In the last nine years since the great recession, we have increased the team from about 85 people to the 105 to 110 we have today.

WatchPro: How does your business break down between jewelry and watches, and how has that changed over the years?

Michael Pollak: In the multibrand stores, it is fairly balanced. But because we operate seven monobrand stores including three for Rolex, two Breitling, one IWC, one Hublot, and so on. That impacts the mix dramatically so that across the group, I would say it is 60/40 watches to jewelry.

WatchPro: I hear from both Swiss watch manufacturers and retailers in the United States that there is a disconnect when it comes to one group working with the other. I don’t know if that is a matter of geography, language, culture or just history. What do you think?

Michael Pollak: I think the attitude of manufacturers has changed dramatically in the last three years. America was very much misunderstood. They looked at us a little as renegades and also the United States was treated as a dumping ground for overproduction. Whether it has been through rogue dealers in Europe, Asia or South America, oversupply of watches in one market always ended up in America. Most recently the surge in ecommerce businesses has turbo-charged this flow of grey market watches.

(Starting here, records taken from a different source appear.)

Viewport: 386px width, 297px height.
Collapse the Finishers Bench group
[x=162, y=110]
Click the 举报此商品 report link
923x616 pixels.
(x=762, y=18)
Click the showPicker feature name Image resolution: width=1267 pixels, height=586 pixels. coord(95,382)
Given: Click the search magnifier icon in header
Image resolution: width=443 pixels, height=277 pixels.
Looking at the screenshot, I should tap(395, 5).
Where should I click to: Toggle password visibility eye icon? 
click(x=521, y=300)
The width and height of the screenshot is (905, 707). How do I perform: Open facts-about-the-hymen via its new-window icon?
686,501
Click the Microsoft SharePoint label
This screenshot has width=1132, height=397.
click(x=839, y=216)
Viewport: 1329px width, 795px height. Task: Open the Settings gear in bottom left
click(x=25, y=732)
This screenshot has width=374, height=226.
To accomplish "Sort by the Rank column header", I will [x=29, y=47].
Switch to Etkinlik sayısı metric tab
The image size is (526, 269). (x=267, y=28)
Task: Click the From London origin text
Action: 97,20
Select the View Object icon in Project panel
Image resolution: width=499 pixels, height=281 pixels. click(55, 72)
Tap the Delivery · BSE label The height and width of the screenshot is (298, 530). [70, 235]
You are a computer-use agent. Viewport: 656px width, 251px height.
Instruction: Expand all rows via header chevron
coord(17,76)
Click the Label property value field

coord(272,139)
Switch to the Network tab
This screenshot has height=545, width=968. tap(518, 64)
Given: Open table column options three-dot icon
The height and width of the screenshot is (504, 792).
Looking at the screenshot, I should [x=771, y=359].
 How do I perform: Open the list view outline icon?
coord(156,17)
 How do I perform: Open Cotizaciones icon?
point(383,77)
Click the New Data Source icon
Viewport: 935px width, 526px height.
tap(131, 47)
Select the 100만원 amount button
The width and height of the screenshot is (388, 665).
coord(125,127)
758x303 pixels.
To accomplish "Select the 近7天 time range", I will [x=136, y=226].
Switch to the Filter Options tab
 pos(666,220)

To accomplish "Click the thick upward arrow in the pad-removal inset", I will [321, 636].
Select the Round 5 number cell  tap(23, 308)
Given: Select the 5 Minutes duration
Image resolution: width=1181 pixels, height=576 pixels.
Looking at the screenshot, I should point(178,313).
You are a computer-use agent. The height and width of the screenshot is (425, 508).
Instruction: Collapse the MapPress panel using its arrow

The heads of the large luxury groups had a reality check a few years ago and they had to make a choice between having year-on-year growth in watch sales that they could report to their shareholders, or they could preserve their brand equity. Most of the leading players decided to preserve their brand equity. On one hand, they were spending tens of millions of dollars building global brands, while on the other hand they were diluting the value of those brands by having watches designed to appeal to affluent customers being sold at dramatic discounts online. In some instances watches have been selling at below the prices that authorized dealers pay directly to manufacturers.

We have seen a dramatic change in the past few years with the largest players deciding to right-size production and more thoughtfully evaluate what distribution should look like. There is a move towards brands working with fewer partners, but they have to be the right partners. That has led to margin growth in the watch industry over the past few years and reversed margin erosion that we have seen year-after-year for the past decade.

WatchPro: An important element of what you are describing is the switch in focus among manufacturers from simply selling into retailers to a focus today on knowing what is selling-through to consumers.

Michael Pollak: The best thing that has happened in the watch industry — and some brands understand this better than others — is creating scarcity. If you create scarcity you create pricing power, demand and an environment where the residual value of watches improves. We all know the explosion of the pre-owned market and the growth of some very strong businesses in that sector. That secondary market is healthier when there is scarcity that holds up residuals.

WatchPro: The transparency that the major pre-owned operators have brought to the market has really exposed which watches are over-supplied, which are under-supplied and which are about right because the prices on the secondary market, whether they are above or below full retail, tell the story.

Michael Pollak: That is right, and that information affects the decisions we make when it comes to selecting brands to work more with, and those we should part company with.

WatchPro: How much control do you have over which brands you can stock in each of your multibrand stores?

Michael Pollak: The most successful brands dictate the terms of engagement now. Smart retailers listen very carefully to what the brands want for their most strategic relationships. You cannot take those relationships for granted because those brands understand their status and want to work only with retailers that are perfectly aligned with them.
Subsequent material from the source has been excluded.